── 本文の抜粋 ──

アトピー性皮膚炎が半年で治った話

難治性アトピー性皮膚炎で鍼灸治療を担当した時の話です。

 

頭から足の先まで、体すべてにアトピー症状があり、痒くて眠れないし精神的にも辛いという方でした。

かゆみ症状がひどい方は往々にして睡眠障害や精神的にも落ち込みがあったり不安定になりがちです。

アトピーの患者さんは、皮膚科でのステロイド治療から始まり、様々な治療を試しに試して、良くならずに鍼灸治療を受けるという方は非常に多いです。また、ステロイドを辞めた途端にリバウンドし、症状がかなり酷くなる、というパターン。

今回のお話の患者さんは後者でした。


アトピー性皮膚炎に限らず、患者さんは少しでも早く治りたいという気持ちがあり、数回の治療で変化がないと鍼灸治療自体をあきらめてしまう方も多く、経過をしっかり見るということもできない場合があり、歯がゆい気持ちになる事もしばしばありますがこの方は違いました。

     

【治癒までの道のり】


週一回一時間の鍼灸治療をほぼ欠かさず半年間続けられました。半年のうち一度だけ都合によりお休みしただけで、毎週きちんと鍼灸治療を受けておられました。

 

セルフケア、食の見直しも同時に自主的に取り組まれ、生活環境にも気を配り、少しでも原因となるものがあれば改善しようとされていました。

(特に住居環境を徹底的に改善)

 

具体的には記せませんが、その話を聞いて本当に治そうという強い意志を感じ、私も毎週できる限りのことを一時間の中で行いました。

───

課題の説明
アトピー性皮膚炎の鍼灸治療の文章から、「週一回一時間の鍼灸治療をほぼ」を含む語句で始まり「(特に住居環境を徹底的に改善)」で終わる部分を、一字一句変えずに抜き出せ。

── 提供された記録 ──

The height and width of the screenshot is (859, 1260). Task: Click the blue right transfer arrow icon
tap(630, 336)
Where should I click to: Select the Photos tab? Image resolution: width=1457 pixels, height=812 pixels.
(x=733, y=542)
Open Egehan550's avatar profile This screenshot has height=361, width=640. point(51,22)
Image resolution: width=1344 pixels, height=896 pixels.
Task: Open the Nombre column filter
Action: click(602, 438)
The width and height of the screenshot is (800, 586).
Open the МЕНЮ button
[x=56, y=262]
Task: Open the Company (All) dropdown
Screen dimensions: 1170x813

───

解答欄
週一回一時間の鍼灸治療をほぼ欠かさず半年間続けられました。半年のうち一度だけ都合によりお休みしただけで、毎週きちんと鍼灸治療を受けておられました。

 

セルフケア、食の見直しも同時に自主的に取り組まれ、生活環境にも気を配り、少しでも原因となるものがあれば改善しようとされていました。

(特に住居環境を徹底的に改善)